Na stronie Centrum Sztuk Walk TKD w Wesołej pojawiły się zdjęcia dwóch czeczeńskich chłopców - 13-letniego Kharona i 10-letniego Mikaila oraz informacja:

"Żegnamy naszych dwóch klubowiczów, świetnych sportowców i przede wszystkim przyjaciół, którzy w dniu dzisiejszym dostali nakaz opuszczenia Polski wraz z rodzinami w ciągu 24 godzin".

Muszą opuścić Polskę

Kierowniczka centrum - Patrycja Gadomska jest zrozpaczona. - Wszyscy bardzo zbliżyliśmy się do chłopców, byli wspaniali, kochani. Wczoraj wyszło na jaw, że muszą jak najszybciej opuścić Polskę, gdyż nie otrzymali zgody na pobyt. Byli przerażeni. Z dnia na dzień taka informacja - opowiada. Jej zdaniem rodziny przebywały w Polsce na wizę, która w kwietniu im wygasa.

Jedna z rodzin ze strachu przed deportacją, jak opowiada Gadomska, już opuściła Polskę. - Wyjechali do Rosji. Więc Mikaila już z nami nie ma, rodzina Kharona cały czas walczy o pobyt. Skontaktowali się z prawnikiem, który ma im pomóc - dodaje.

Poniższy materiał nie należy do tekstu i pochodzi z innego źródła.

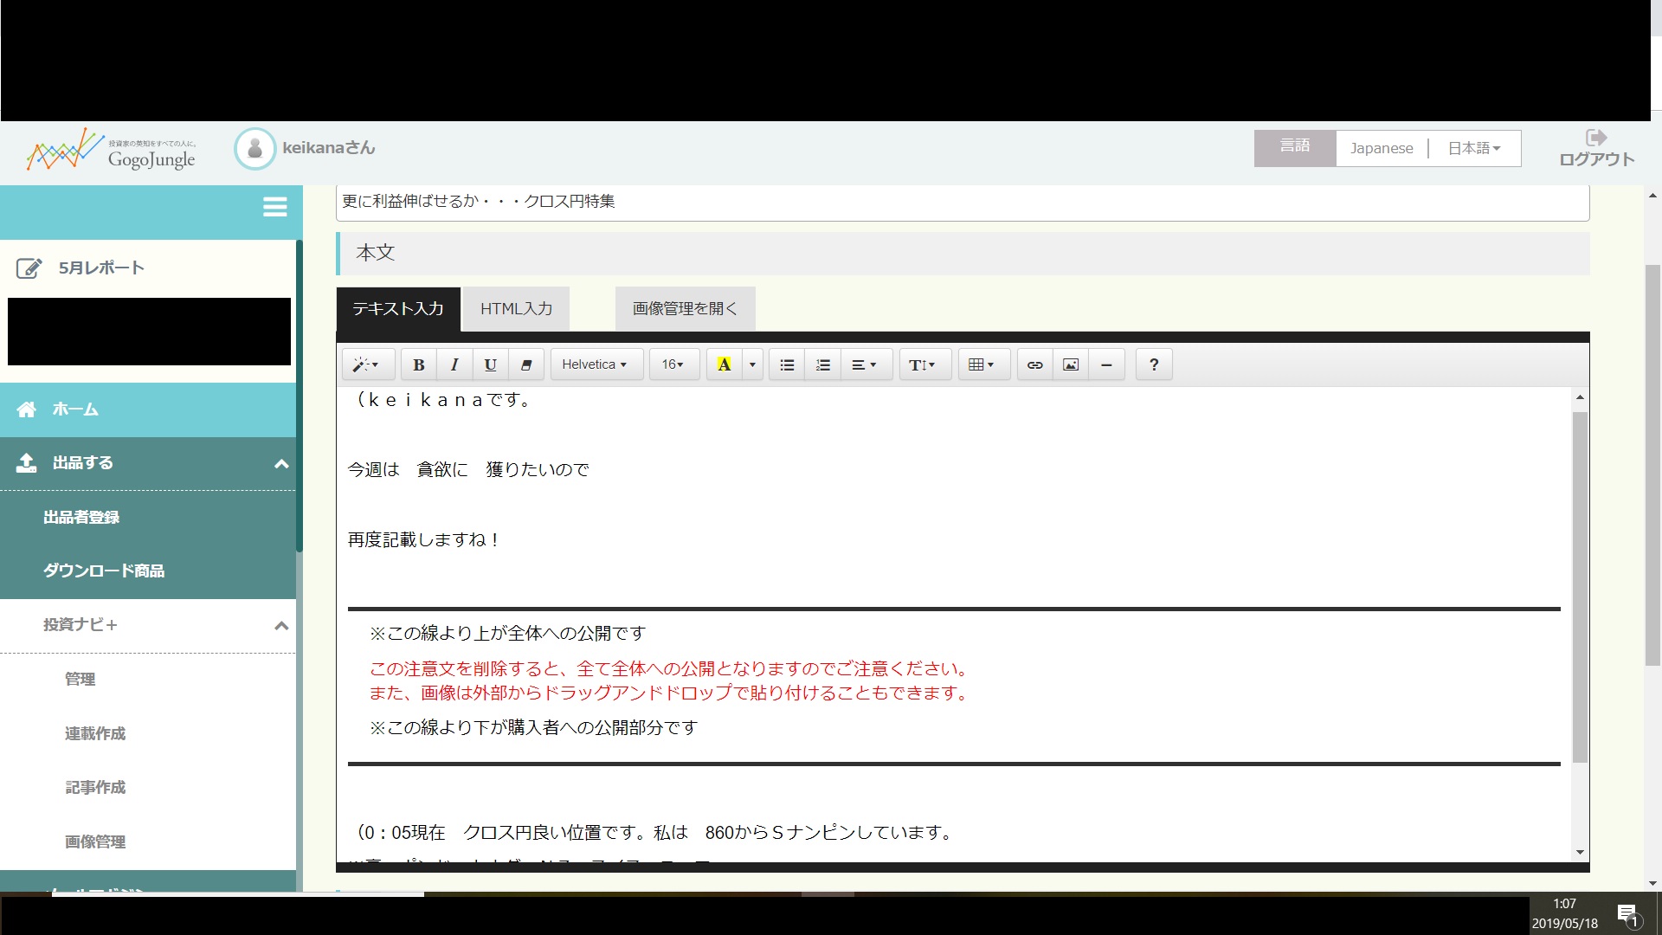Click the eraser remove-format icon
Screen dimensions: 1662x935
[x=525, y=364]
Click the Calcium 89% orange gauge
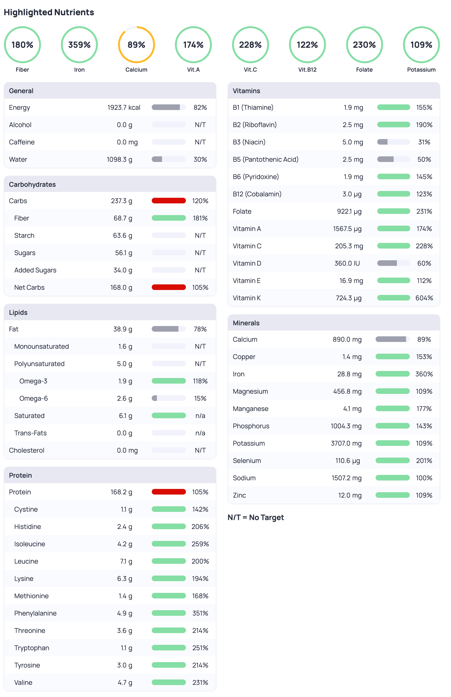 coord(136,45)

Wpis ze zdjęciami chłopców został wielokrotnie udostępniony. Dotarł do osób, które postanowiły powalczyć o chłopców. 

Nie zostali objęci ochroną

Skontaktowaliśmy się z biurem ds. cudzoziemców, gdzie toczą się sprawy rodzin chłopców. W rozmowie z rzecznikiem biura wyszło na jaw, że rodziny nie przebywały w Polsce na wizach oraz że nie otrzymały również decyzji o deportacji.

- Wjechali do Polski składając wnioski o udzielenie ochrony międzynarodowej. W przypadku Kharona Aldamova sprawa jest w toku. W przypadku Mikaila Turpalova zakończyła się - informuje Jakub Dudziak, rzecznik prasowy biura.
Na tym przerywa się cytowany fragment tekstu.